:: What you are asked to do ::
As the answer, give exactly the lines of the records below from the one with "Task: Expand the Weight tree node" through the one with "Click the デバイス devices icon", ends included and pictures left out.

:: Task material ::
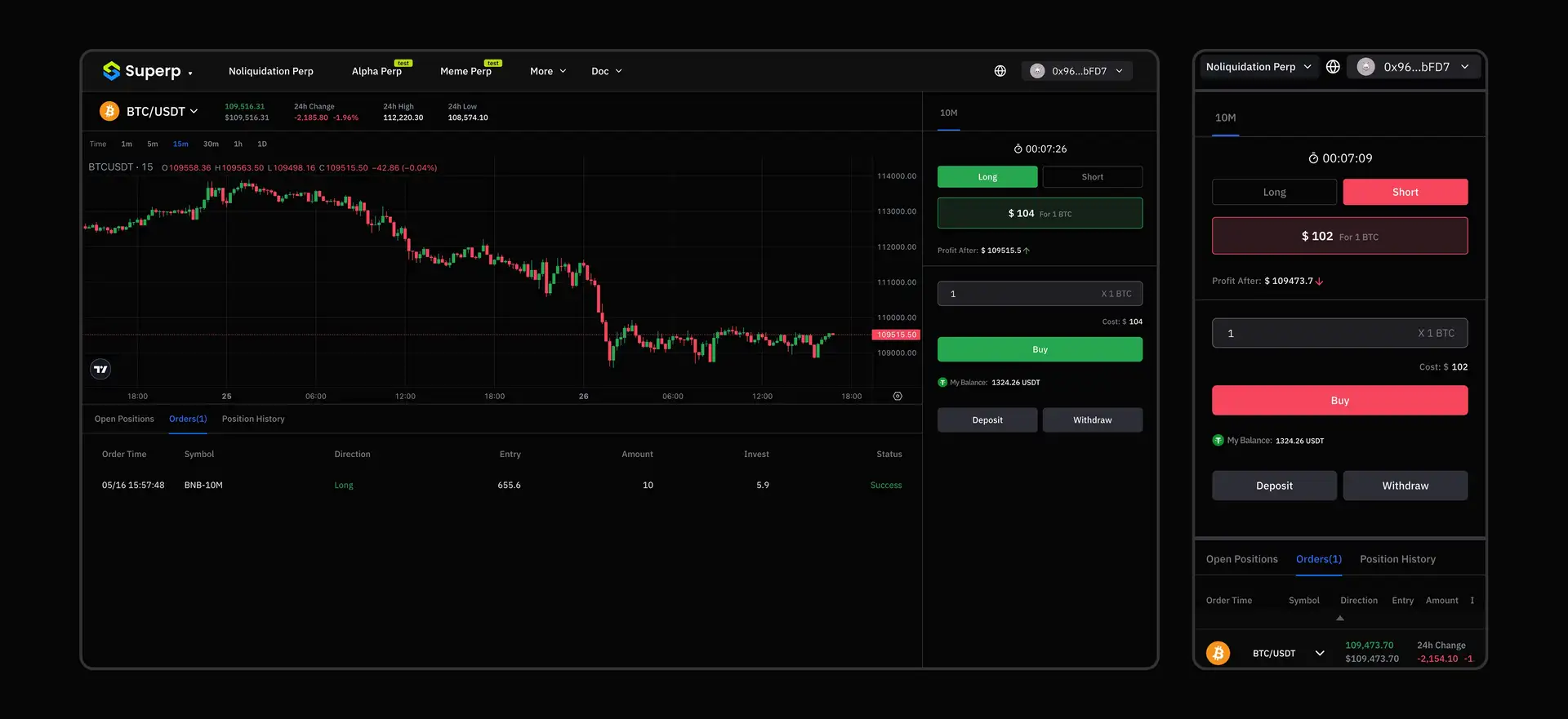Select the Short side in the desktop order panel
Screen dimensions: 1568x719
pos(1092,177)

---

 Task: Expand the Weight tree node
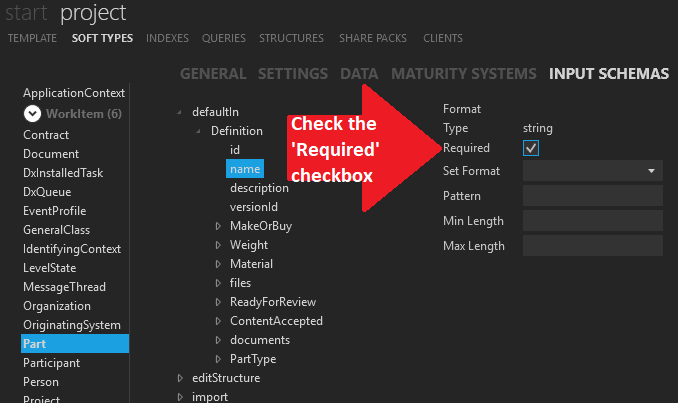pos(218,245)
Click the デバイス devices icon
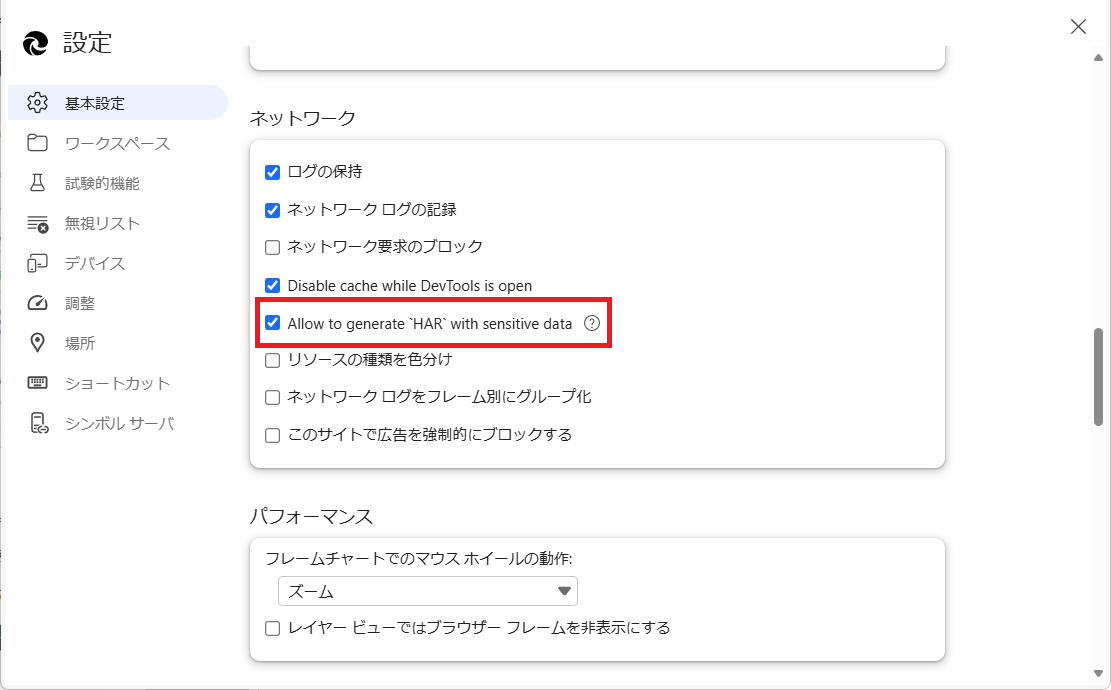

:: Solution ::
 Task: Expand the Weight tree node
pos(218,245)
Click the デバイス devices icon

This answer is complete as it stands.